### ASSIGNMENT:
Every record, from the first line to the last, needs to be given again exactly.

### EXTRACTED MATERIAL:
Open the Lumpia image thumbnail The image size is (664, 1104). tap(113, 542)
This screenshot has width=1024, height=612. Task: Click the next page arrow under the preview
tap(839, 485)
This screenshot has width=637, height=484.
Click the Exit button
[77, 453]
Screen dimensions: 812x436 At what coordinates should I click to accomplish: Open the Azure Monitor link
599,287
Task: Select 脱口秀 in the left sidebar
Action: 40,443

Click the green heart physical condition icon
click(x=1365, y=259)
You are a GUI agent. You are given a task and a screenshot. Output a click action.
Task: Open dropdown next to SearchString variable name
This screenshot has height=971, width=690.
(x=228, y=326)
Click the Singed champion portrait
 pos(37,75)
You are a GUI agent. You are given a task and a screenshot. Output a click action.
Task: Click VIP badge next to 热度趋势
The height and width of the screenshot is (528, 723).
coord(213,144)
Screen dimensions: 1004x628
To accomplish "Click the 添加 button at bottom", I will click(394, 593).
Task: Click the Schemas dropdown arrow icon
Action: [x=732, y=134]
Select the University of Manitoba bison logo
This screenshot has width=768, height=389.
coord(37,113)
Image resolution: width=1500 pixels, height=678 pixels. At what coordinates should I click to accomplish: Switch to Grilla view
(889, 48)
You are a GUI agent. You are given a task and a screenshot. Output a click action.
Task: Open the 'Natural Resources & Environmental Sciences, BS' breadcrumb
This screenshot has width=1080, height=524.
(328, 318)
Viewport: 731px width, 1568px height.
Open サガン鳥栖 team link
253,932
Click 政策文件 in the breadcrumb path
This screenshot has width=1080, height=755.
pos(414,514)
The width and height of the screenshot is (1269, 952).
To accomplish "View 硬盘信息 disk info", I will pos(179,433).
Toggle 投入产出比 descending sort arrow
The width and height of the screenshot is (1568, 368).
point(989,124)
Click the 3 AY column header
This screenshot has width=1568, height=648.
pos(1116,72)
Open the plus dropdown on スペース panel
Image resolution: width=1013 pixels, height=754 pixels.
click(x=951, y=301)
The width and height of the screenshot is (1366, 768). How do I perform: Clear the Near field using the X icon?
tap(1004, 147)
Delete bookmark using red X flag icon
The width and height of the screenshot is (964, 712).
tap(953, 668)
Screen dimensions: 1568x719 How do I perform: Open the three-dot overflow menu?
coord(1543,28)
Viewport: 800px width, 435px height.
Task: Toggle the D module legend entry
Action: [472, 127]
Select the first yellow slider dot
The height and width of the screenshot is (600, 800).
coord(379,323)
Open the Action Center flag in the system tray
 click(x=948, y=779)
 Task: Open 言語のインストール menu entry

### TASK SOLUTION:
Open the Lumpia image thumbnail The image size is (664, 1104). tap(113, 542)
This screenshot has width=1024, height=612. Task: Click the next page arrow under the preview
tap(839, 485)
This screenshot has width=637, height=484.
Click the Exit button
[77, 453]
Screen dimensions: 812x436 At what coordinates should I click to accomplish: Open the Azure Monitor link
599,287
Task: Select 脱口秀 in the left sidebar
Action: 40,443

Click the green heart physical condition icon
click(x=1365, y=259)
You are a GUI agent. You are given a task and a screenshot. Output a click action.
Task: Open dropdown next to SearchString variable name
This screenshot has height=971, width=690.
(x=228, y=326)
Click the Singed champion portrait
 pos(37,75)
You are a GUI agent. You are given a task and a screenshot. Output a click action.
Task: Click VIP badge next to 热度趋势
The height and width of the screenshot is (528, 723).
coord(213,144)
Screen dimensions: 1004x628
To accomplish "Click the 添加 button at bottom", I will click(394, 593).
Task: Click the Schemas dropdown arrow icon
Action: [x=732, y=134]
Select the University of Manitoba bison logo
This screenshot has width=768, height=389.
coord(37,113)
Image resolution: width=1500 pixels, height=678 pixels. At what coordinates should I click to accomplish: Switch to Grilla view
(889, 48)
You are a GUI agent. You are given a task and a screenshot. Output a click action.
Task: Open the 'Natural Resources & Environmental Sciences, BS' breadcrumb
This screenshot has width=1080, height=524.
(328, 318)
Viewport: 731px width, 1568px height.
Open サガン鳥栖 team link
253,932
Click 政策文件 in the breadcrumb path
This screenshot has width=1080, height=755.
pos(414,514)
The width and height of the screenshot is (1269, 952).
To accomplish "View 硬盘信息 disk info", I will pos(179,433).
Toggle 投入产出比 descending sort arrow
The width and height of the screenshot is (1568, 368).
point(989,124)
Click the 3 AY column header
This screenshot has width=1568, height=648.
pos(1116,72)
Open the plus dropdown on スペース panel
Image resolution: width=1013 pixels, height=754 pixels.
click(x=951, y=301)
The width and height of the screenshot is (1366, 768). How do I perform: Clear the Near field using the X icon?
tap(1004, 147)
Delete bookmark using red X flag icon
The width and height of the screenshot is (964, 712).
tap(953, 668)
Screen dimensions: 1568x719 How do I perform: Open the three-dot overflow menu?
coord(1543,28)
Viewport: 800px width, 435px height.
Task: Toggle the D module legend entry
Action: [472, 127]
Select the first yellow slider dot
The height and width of the screenshot is (600, 800).
coord(379,323)
Open the Action Center flag in the system tray
 click(x=948, y=779)
 Task: Open 言語のインストール menu entry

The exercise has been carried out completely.